К нему подвели свежего скакуна. И он, вскочив в седло, снова без промедления ринулся в многоголосое человеческое и конское месиво, в грохочущий ад смертельной схватки. Мышцы рук и ног, спины и поясницы, казалось, были готовы развалиться на куски от усталости; лёгкие надсадными рывками втягивали в себя воздух, чтобы тотчас вытолкнуть его обратно. Чингис-хан на пределе сил продолжал размахивать мечом, отбивая и нанося удары, разя острым клинком налево и направо. А длинные ветвистые молнии то и дело рассекали на части небесные выси, и лавины воды низвергались из покрывала туч на лица и одежду сражавшихся, стекали по их телам на сёдла, на конские крупы, на чавкавшую под копытами землю.

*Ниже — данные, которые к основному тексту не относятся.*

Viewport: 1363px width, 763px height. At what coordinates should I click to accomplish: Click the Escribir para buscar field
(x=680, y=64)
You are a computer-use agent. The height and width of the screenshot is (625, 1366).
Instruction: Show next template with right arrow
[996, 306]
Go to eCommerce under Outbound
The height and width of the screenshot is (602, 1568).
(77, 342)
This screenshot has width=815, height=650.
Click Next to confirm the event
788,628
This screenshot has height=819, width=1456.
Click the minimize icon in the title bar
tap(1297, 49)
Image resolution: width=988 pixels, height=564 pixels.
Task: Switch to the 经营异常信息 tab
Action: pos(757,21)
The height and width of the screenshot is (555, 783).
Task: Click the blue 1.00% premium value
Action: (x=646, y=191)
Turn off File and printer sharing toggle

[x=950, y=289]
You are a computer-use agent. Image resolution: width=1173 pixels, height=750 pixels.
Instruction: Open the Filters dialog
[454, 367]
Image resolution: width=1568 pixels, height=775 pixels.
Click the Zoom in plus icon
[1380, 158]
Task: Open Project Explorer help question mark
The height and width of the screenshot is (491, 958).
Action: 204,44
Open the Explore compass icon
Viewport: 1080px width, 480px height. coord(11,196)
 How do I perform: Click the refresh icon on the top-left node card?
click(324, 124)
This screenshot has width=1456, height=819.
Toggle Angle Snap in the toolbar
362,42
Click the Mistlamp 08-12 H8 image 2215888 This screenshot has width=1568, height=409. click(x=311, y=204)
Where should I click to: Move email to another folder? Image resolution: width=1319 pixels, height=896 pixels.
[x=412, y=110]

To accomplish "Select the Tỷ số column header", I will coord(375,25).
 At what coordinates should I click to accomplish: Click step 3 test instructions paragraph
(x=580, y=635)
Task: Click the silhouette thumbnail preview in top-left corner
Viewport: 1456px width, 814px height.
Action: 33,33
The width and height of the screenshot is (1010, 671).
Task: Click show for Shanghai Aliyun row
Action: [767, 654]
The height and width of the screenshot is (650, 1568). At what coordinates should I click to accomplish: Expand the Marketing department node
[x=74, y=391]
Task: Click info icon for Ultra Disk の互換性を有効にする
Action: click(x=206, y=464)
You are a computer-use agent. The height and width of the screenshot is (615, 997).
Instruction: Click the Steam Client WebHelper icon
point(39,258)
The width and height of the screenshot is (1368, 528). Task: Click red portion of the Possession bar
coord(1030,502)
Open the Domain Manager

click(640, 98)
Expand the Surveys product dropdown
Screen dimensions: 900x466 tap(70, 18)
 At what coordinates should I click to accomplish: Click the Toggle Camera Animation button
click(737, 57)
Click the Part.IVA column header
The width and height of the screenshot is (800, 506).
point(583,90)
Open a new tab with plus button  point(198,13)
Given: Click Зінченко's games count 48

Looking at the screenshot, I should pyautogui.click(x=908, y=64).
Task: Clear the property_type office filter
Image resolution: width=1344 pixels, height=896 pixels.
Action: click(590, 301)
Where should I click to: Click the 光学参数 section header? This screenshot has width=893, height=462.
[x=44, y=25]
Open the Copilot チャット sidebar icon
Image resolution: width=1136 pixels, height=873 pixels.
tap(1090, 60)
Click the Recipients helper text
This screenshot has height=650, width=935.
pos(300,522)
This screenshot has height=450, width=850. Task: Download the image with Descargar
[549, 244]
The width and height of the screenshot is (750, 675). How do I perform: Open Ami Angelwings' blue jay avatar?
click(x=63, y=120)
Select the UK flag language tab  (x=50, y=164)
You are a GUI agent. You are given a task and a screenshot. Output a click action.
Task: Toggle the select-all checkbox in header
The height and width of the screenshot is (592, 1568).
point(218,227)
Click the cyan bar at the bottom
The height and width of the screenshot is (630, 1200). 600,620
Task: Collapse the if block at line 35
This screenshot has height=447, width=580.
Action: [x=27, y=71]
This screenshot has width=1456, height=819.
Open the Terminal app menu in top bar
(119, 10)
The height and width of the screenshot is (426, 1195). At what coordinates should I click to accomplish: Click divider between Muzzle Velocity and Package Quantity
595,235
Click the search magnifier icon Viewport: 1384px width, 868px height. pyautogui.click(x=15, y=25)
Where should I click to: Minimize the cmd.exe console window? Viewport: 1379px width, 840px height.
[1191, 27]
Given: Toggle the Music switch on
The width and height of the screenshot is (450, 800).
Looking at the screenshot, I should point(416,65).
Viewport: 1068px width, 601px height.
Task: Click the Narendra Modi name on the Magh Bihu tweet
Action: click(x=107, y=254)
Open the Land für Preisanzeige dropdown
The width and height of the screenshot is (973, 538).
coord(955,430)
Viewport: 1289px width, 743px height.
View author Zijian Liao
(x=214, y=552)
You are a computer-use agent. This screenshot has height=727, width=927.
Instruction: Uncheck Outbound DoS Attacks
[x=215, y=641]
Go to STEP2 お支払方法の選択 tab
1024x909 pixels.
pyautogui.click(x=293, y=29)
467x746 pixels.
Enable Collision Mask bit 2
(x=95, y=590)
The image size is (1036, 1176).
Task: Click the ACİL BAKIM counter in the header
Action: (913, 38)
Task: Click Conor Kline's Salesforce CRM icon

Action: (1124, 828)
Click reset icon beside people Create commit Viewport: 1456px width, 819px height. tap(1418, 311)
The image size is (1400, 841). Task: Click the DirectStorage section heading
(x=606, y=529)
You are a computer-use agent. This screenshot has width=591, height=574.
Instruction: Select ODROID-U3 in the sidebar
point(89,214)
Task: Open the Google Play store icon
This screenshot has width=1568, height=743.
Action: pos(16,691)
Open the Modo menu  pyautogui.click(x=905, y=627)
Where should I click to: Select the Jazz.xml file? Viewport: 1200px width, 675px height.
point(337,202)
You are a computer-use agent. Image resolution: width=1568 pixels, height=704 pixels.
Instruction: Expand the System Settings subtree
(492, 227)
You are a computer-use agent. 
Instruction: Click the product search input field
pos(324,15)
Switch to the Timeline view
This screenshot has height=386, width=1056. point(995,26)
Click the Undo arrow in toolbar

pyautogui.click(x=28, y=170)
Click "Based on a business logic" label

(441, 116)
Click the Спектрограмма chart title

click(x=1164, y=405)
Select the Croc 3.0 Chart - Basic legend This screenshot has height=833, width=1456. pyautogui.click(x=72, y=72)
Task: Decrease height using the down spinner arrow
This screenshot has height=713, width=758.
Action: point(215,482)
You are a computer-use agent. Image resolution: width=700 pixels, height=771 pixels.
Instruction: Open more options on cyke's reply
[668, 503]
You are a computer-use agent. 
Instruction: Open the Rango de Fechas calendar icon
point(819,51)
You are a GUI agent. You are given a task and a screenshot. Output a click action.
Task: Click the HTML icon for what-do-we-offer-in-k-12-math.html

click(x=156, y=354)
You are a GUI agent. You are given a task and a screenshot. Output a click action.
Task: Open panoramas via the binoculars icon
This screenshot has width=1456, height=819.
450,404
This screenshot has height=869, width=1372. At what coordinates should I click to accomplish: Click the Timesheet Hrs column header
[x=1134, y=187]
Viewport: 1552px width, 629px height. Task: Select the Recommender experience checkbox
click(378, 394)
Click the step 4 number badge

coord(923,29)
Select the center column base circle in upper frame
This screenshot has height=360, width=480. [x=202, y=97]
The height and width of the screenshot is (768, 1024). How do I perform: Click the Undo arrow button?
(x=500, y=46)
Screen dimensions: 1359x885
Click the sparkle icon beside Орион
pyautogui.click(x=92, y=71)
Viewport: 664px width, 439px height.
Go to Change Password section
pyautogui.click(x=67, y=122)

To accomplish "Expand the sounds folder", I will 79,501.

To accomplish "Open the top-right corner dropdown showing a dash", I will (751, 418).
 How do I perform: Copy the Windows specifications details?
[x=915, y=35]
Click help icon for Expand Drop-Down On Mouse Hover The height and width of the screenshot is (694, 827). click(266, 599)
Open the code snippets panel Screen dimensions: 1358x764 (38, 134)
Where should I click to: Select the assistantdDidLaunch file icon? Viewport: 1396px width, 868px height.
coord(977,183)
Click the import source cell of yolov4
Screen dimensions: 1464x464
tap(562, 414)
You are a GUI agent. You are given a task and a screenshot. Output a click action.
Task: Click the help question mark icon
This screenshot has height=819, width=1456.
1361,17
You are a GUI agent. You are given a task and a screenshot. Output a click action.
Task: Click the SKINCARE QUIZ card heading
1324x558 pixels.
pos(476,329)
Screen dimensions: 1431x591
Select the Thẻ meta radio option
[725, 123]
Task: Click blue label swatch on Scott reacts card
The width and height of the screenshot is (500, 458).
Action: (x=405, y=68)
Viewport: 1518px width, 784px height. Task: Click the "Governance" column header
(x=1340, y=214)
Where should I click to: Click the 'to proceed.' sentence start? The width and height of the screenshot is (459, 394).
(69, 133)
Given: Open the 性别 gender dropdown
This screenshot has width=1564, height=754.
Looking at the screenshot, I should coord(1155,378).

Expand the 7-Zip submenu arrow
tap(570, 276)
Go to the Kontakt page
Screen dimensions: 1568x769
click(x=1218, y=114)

…Под вечер, пребывая от изнеможения в полуобморочном состоянии, Чингис-хан вдруг ощутил удар в шею. И, ничего не успев сообразить, вывалился из седла – навстречу звону и ослепительной темноте.


***


Когда сознание вернулось к нему, над его головой ярко сияли звёзды. О недавнем ливне напоминала сырая прохлада, разлитая вокруг. А ещё в воздухе висел тяжёлый запах крови.

В ушах шумело так, будто духи всех четырёх ветров одновременно пели ему свои студёные песни, стараясь перекричать друг друга.

Рядом возвышалось знамя, воткнутое древком в разбухшую землю: на тяжело обвисшем белом полотнище был вышит расправивший крылья кречет, считавшийся духом-хранителем рода Борджигинов.

Чингис лежал на грязном мокром войлоке, а к его шее, точно большая прожорливая пиявка, присосался верный нойон Джелме. Увидев, что к хану вернулось сознание, тот оторвался от его шеи и, сплюнув наземь бурую слюну, сказал:

– Тебя ранило стрелой. Я всю ночь высасывал кровь, чтоб она не пошла внутрь.

– Ты спас мне жизнь, – сказал Чингис-хан, с трудом разлепив пересохшие губы.

– Войско без хана всё равно что тигр без головы, – глухо проговорил нойон, утирая ладонью окровавленный рот; по его щекам тоже была размазана ханская кровь, которая уже запеклась и потемнела.

– Это ты верно сказал, Джелме. Что ж, видно, умереть мне в этот раз не доведётся… Чем закончился бой? Где наши враги? Опять огородились телегами?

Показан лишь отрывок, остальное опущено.